Catsup versus Ketchup

According to some reports, it’s really ketchup (which is disappointing since I’ve spent my entire adult life writing catsup).

You see, “ketchup comes from the Hokkien Chinese word, kê-tsiap, the name of a sauce derived from fermented fish.”

Um. Gross.

Ketchup is a Westernized version of the name, with catsup being the preferred version for a long time. But, now it’s all ketchup.

RIP catsup.

60 Second Homeschooling | Fun Facts About Ketchup

History of Ketchup

Oh, hey! Here’s another fun fact about about ketchup: it wasn’t initially made with tomatoes.

(WHAT? My entire life seems like a lie right now . . . )

Before the 1800s, many people thought that tomatoes were poisonous (and they were even nicknamed “poison apple”).

According to SmithsonianMag.org:

A nickname for the fruit was the “poison apple” because it was thought that aristocrats got sick and died after eating them, but the truth of the matter was that wealthy Europeans used pewter plates, which were high in lead content. Because tomatoes are so high in acidity, when placed on this particular tableware, the fruit would leach lead from the plate, resulting in many deaths from lead poisoning. No one made this connection between plate and poison at the time; the tomato was picked as the culprit.

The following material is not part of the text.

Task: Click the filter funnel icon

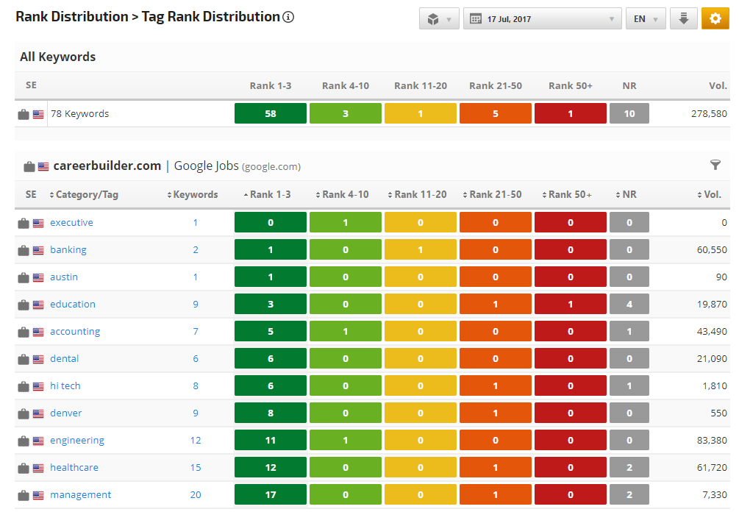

So, instead of tomatoes, ketchup was made with other items like grapes, walnuts, anchovies, oysters, mushrooms and some other things that don’t seem very ketchup-y.

Gross.

Again.

In the early 1800s, a recipe appeared using tomatoes in ketchup and ta-da! Tomatoes became the bell of the Ketchup Ball.

Fun Facts About Ketchup

The first commercially produced ketchup was full of preservatives, including coal tar because it helped achieve the red color.

(TAR FROM COAL, PEOPLE.)

In 1876, Henry J. “HJ” Heinz (yep, that Heinz) decided to produce ketchup with none of those yucky preservatives. (You know, like TAR.)


In 1905, the Heinz company sold 5 million bottles of ketchup, which seems like an extreme amount for a product containing tomatoes that were thought to be poisonous just a few years before.

But, what do I know. My kid eats ketchup on apples, so . . .

::shrug::

Fun Facts About Ketchup

KETCHUP LESSONS, ACTIVITIES, AND PROJECTS

OK, so we’ve covered some fun facts about ketchup (and some gross stuff), but maybe you’re not ready to let it go yet? Maybe there just needs to be more . . . learning.

Good on you, man.

Check these out:

• Make healthy homemade ketchup (no coal tar at all in this recipe)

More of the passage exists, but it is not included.